Information ->
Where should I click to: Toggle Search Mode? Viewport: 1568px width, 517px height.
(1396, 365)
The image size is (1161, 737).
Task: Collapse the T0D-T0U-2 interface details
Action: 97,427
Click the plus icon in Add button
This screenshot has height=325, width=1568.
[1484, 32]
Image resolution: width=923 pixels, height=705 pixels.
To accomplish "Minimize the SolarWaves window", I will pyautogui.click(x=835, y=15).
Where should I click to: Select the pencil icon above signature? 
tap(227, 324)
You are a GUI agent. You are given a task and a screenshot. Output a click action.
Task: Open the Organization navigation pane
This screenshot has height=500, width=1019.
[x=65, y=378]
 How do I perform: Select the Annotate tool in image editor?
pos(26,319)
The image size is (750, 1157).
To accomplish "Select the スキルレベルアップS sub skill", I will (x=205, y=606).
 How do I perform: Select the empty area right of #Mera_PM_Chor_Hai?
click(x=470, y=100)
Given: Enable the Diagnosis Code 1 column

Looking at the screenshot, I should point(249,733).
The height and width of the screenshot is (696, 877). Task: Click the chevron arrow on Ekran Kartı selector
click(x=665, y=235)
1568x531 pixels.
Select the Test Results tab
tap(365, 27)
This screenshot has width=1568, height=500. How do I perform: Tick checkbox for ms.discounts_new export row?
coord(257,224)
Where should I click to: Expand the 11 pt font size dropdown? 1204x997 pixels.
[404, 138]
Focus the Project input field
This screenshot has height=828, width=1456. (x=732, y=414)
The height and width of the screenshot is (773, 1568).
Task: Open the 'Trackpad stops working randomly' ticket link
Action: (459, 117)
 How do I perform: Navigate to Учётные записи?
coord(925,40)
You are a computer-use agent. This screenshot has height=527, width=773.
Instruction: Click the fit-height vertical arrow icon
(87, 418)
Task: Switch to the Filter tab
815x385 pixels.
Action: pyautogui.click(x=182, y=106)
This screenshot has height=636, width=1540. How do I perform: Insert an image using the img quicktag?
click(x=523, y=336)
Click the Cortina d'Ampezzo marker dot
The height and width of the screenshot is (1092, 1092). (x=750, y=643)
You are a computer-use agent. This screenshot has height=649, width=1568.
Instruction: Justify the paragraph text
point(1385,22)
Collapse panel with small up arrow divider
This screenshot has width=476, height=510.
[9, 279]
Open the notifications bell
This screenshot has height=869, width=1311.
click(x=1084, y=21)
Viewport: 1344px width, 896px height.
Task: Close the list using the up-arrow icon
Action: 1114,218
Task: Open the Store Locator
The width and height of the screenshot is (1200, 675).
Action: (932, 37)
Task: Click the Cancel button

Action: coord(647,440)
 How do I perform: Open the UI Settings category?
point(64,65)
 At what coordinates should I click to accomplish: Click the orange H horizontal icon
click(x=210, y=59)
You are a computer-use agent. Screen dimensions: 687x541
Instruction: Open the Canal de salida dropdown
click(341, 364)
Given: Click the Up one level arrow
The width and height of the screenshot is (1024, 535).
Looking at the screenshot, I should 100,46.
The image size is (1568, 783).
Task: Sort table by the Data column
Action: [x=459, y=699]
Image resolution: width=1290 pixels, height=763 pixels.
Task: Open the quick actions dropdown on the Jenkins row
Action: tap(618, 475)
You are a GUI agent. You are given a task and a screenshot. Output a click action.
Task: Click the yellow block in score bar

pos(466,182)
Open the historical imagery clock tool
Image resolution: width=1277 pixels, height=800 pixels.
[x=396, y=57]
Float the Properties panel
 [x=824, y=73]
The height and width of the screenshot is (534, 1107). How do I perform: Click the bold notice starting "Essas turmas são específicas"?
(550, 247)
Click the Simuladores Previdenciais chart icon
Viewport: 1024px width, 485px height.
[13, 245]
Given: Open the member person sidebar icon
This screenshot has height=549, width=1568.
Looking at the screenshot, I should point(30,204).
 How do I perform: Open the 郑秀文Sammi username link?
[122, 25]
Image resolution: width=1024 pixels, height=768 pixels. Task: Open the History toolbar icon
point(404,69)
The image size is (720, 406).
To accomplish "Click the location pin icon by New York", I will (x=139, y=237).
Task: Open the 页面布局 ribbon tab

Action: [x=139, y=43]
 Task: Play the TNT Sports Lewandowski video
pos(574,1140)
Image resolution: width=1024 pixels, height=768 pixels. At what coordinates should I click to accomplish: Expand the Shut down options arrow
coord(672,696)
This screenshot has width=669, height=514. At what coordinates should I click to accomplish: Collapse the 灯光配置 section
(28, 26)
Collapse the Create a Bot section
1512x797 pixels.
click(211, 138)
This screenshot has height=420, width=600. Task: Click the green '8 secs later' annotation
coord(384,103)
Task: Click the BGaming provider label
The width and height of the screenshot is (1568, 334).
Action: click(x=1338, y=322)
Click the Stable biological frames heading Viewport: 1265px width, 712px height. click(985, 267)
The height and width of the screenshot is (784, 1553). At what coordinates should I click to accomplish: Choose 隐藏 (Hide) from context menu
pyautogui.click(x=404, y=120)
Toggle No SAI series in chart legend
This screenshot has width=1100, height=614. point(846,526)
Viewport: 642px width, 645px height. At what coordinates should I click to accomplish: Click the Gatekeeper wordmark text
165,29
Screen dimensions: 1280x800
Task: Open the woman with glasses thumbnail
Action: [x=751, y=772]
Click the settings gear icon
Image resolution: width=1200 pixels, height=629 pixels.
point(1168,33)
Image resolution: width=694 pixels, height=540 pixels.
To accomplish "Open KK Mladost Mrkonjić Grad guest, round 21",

Exercise aim -> Could you write out the full data verbatim?

Task result ->
Where should I click to: Toggle Search Mode? Viewport: 1568px width, 517px height.
(1396, 365)
The image size is (1161, 737).
Task: Collapse the T0D-T0U-2 interface details
Action: 97,427
Click the plus icon in Add button
This screenshot has height=325, width=1568.
[1484, 32]
Image resolution: width=923 pixels, height=705 pixels.
To accomplish "Minimize the SolarWaves window", I will pyautogui.click(x=835, y=15).
Where should I click to: Select the pencil icon above signature? 
tap(227, 324)
You are a GUI agent. You are given a task and a screenshot. Output a click action.
Task: Open the Organization navigation pane
This screenshot has height=500, width=1019.
[x=65, y=378]
 How do I perform: Select the Annotate tool in image editor?
pos(26,319)
The image size is (750, 1157).
To accomplish "Select the スキルレベルアップS sub skill", I will (x=205, y=606).
 How do I perform: Select the empty area right of #Mera_PM_Chor_Hai?
click(x=470, y=100)
Given: Enable the Diagnosis Code 1 column

Looking at the screenshot, I should point(249,733).
The height and width of the screenshot is (696, 877). Task: Click the chevron arrow on Ekran Kartı selector
click(x=665, y=235)
1568x531 pixels.
Select the Test Results tab
tap(365, 27)
This screenshot has width=1568, height=500. How do I perform: Tick checkbox for ms.discounts_new export row?
coord(257,224)
Where should I click to: Expand the 11 pt font size dropdown? 1204x997 pixels.
[404, 138]
Focus the Project input field
This screenshot has height=828, width=1456. (x=732, y=414)
The height and width of the screenshot is (773, 1568).
Task: Open the 'Trackpad stops working randomly' ticket link
Action: (459, 117)
 How do I perform: Navigate to Учётные записи?
coord(925,40)
You are a computer-use agent. This screenshot has height=527, width=773.
Instruction: Click the fit-height vertical arrow icon
(87, 418)
Task: Switch to the Filter tab
815x385 pixels.
Action: pyautogui.click(x=182, y=106)
This screenshot has height=636, width=1540. How do I perform: Insert an image using the img quicktag?
click(x=523, y=336)
Click the Cortina d'Ampezzo marker dot
The height and width of the screenshot is (1092, 1092). (x=750, y=643)
You are a computer-use agent. This screenshot has height=649, width=1568.
Instruction: Justify the paragraph text
point(1385,22)
Collapse panel with small up arrow divider
This screenshot has width=476, height=510.
[9, 279]
Open the notifications bell
This screenshot has height=869, width=1311.
click(x=1084, y=21)
Viewport: 1344px width, 896px height.
Task: Close the list using the up-arrow icon
Action: 1114,218
Task: Open the Store Locator
The width and height of the screenshot is (1200, 675).
Action: (932, 37)
Task: Click the Cancel button

Action: coord(647,440)
 How do I perform: Open the UI Settings category?
point(64,65)
 At what coordinates should I click to accomplish: Click the orange H horizontal icon
click(x=210, y=59)
You are a computer-use agent. Screen dimensions: 687x541
Instruction: Open the Canal de salida dropdown
click(341, 364)
Given: Click the Up one level arrow
The width and height of the screenshot is (1024, 535).
Looking at the screenshot, I should 100,46.
The image size is (1568, 783).
Task: Sort table by the Data column
Action: [x=459, y=699]
Image resolution: width=1290 pixels, height=763 pixels.
Task: Open the quick actions dropdown on the Jenkins row
Action: tap(618, 475)
You are a GUI agent. You are given a task and a screenshot. Output a click action.
Task: Click the yellow block in score bar

pos(466,182)
Open the historical imagery clock tool
Image resolution: width=1277 pixels, height=800 pixels.
[x=396, y=57]
Float the Properties panel
 [x=824, y=73]
The height and width of the screenshot is (534, 1107). How do I perform: Click the bold notice starting "Essas turmas são específicas"?
(550, 247)
Click the Simuladores Previdenciais chart icon
Viewport: 1024px width, 485px height.
[13, 245]
Given: Open the member person sidebar icon
This screenshot has height=549, width=1568.
Looking at the screenshot, I should point(30,204).
 How do I perform: Open the 郑秀文Sammi username link?
[122, 25]
Image resolution: width=1024 pixels, height=768 pixels. Task: Open the History toolbar icon
point(404,69)
The image size is (720, 406).
To accomplish "Click the location pin icon by New York", I will (x=139, y=237).
Task: Open the 页面布局 ribbon tab

Action: [x=139, y=43]
 Task: Play the TNT Sports Lewandowski video
pos(574,1140)
Image resolution: width=1024 pixels, height=768 pixels. At what coordinates should I click to accomplish: Expand the Shut down options arrow
coord(672,696)
This screenshot has width=669, height=514. At what coordinates should I click to accomplish: Collapse the 灯光配置 section
(28, 26)
Collapse the Create a Bot section
1512x797 pixels.
click(211, 138)
This screenshot has height=420, width=600. Task: Click the green '8 secs later' annotation
coord(384,103)
Task: Click the BGaming provider label
The width and height of the screenshot is (1568, 334).
Action: click(x=1338, y=322)
Click the Stable biological frames heading Viewport: 1265px width, 712px height. click(985, 267)
The height and width of the screenshot is (784, 1553). At what coordinates should I click to accomplish: Choose 隐藏 (Hide) from context menu
pyautogui.click(x=404, y=120)
Toggle No SAI series in chart legend
This screenshot has width=1100, height=614. point(846,526)
Viewport: 642px width, 645px height. At what coordinates should I click to accomplish: Click the Gatekeeper wordmark text
165,29
Screen dimensions: 1280x800
Task: Open the woman with glasses thumbnail
Action: [x=751, y=772]
Click the settings gear icon
Image resolution: width=1200 pixels, height=629 pixels.
point(1168,33)
Image resolution: width=694 pixels, height=540 pixels.
To accomplish "Open KK Mladost Mrkonjić Grad guest, round 21",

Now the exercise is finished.